--- start of PASSAGE PROVIDED ---

IN THE SUPREME COURT OF GUAM
PEOPLE OF GUAM,
Plaintiff-Appellee,
v.
ERIC JUAN PALACIOS QUITUGUA,
Defendant-Appellant.
Supreme Court Case No.: CRA20-009
Superior Court Case No.: CF0426-18
OPINION
Cite as: 2021 Guam 20
Appeal from the Superior Court of Guam
Argued and submitted on April 9, 2021
Via Zoom video conference
Appearing for Defendant-Appellant: Appearing for Plaintiff-Appellee:
Heather M. Zona, Esq. Jeremiah B. Luther, Esq.
Assistant Alternative Public Defender Assistant Attorney General
MVP Commercial Bldg. Office of the Attorney General
777 Rte. 4, Ste. 109A Prosecution Division
Sinajana, GU 96910 590 S. Marine Corps Dr., Ste. 801
Tamuning, GU 96913
People v. Quitugua, 2021 Guam 20, Opinion Page 2 of 11
BEFORE: F. PHILIP CARBULLIDO, Chief Justice; ROBERT J. TORRES, Associate Justice;
and KATHERINE A. MARAMAN, Associate Justice.
TORRES, J.:
[1] Defendant-Appellant Eric Juan Palacios Quitugua, an indigent defendant, requested an ex
parte hearing for expert funding and declined to serve notice upon opposing counsel. The trial
court denied Quitugua’s motion on procedural grounds, finding Quitugua lacked a compelling
reason to hold the hearing ex parte or to forgo the hearing’s notice requirement. Quitugua
interlocutorily appeals the trial court’s order denying his request for an ex parte hearing.
[2] We vacate the trial court’s order.
I. FACTUAL AND PROCEDURAL BACKGROUND
[3] Quitugua is an indigent defendant represented by court appointed counsel. In the
proceedings before the Superior Court, Quitugua filed an ex parte motion, under seal, requesting
funding for an expert. The motion included a “Statement Re Service” explaining that defense
counsel chose not to serve notice on Plaintiff-Appellee People of Guam (“the People”). The
statement asked the court, per Local Rules of the Superior Court of Guam Civil Rule (“CVR”)
7.1.1, to permit Quitugua to forgo notice as doing so may broadcast defense strategies to the
prosecution, infringe on Quitugua’s constitutional rights, undermine his attorney-client
relationship, and jeopardize his right to effective assistance of counsel.
[4] The trial court denied the motion, finding no compelling reason to grant the ex parte request
or forgo the notice requirements of CVR 7.1.1. Quitugua filed with this court a verified petition
for permission to appeal the trial court’s denial of his ex parte motion. We granted Quitugua
permission to appeal.

--- end of PASSAGE PROVIDED ---
--- start of PROVIDED MATERIAL ---

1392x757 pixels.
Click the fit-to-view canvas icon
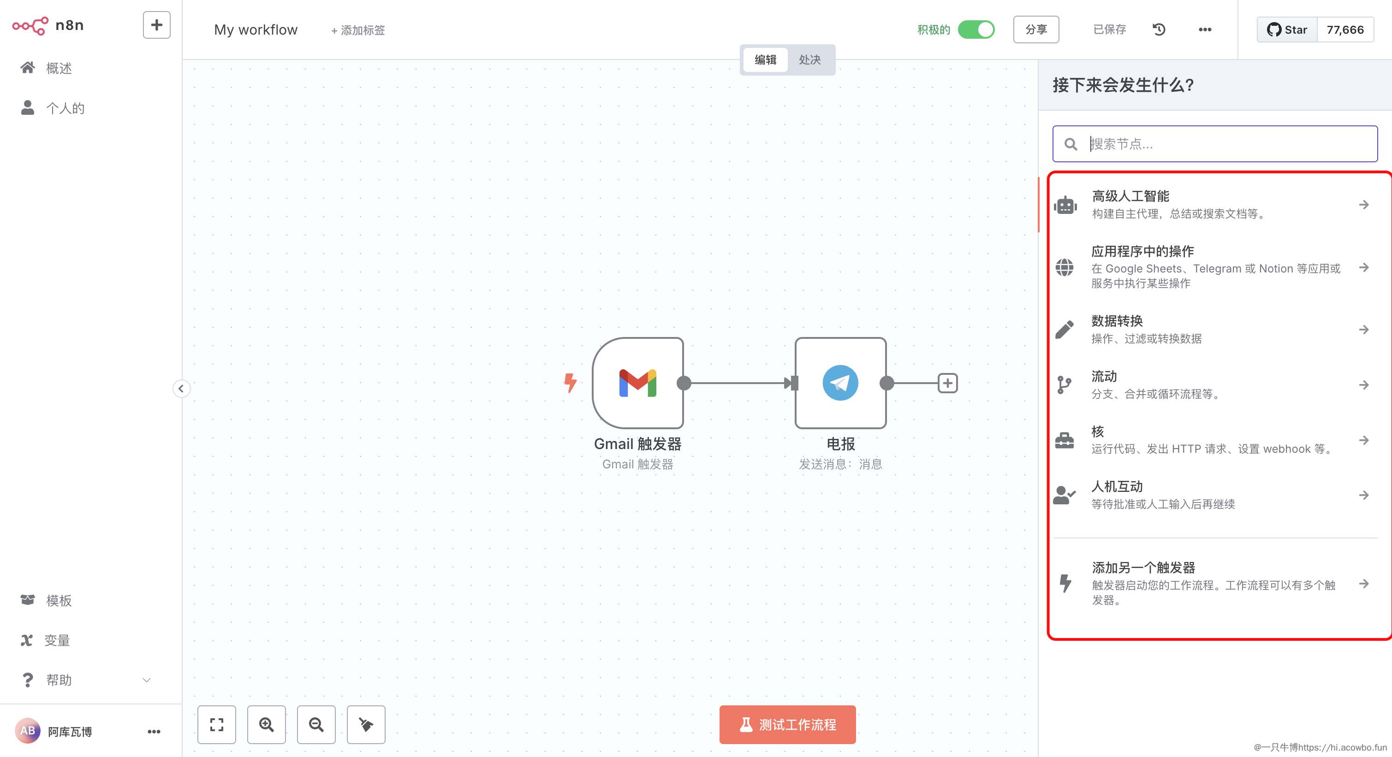pos(217,724)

--- end of PROVIDED MATERIAL ---

> **WRITTEN PROBLEM**: Copy from the Guam Supreme Court opinion everything from "Assistant Alternative Public" down to "MARAMAN, Associate Justice.".

> **EXERCISE OUTPUT**:
Assistant Alternative Public Defender Assistant Attorney General
MVP Commercial Bldg. Office of the Attorney General
777 Rte. 4, Ste. 109A Prosecution Division
Sinajana, GU 96910 590 S. Marine Corps Dr., Ste. 801
Tamuning, GU 96913
People v. Quitugua, 2021 Guam 20, Opinion Page 2 of 11
BEFORE: F. PHILIP CARBULLIDO, Chief Justice; ROBERT J. TORRES, Associate Justice;
and KATHERINE A. MARAMAN, Associate Justice.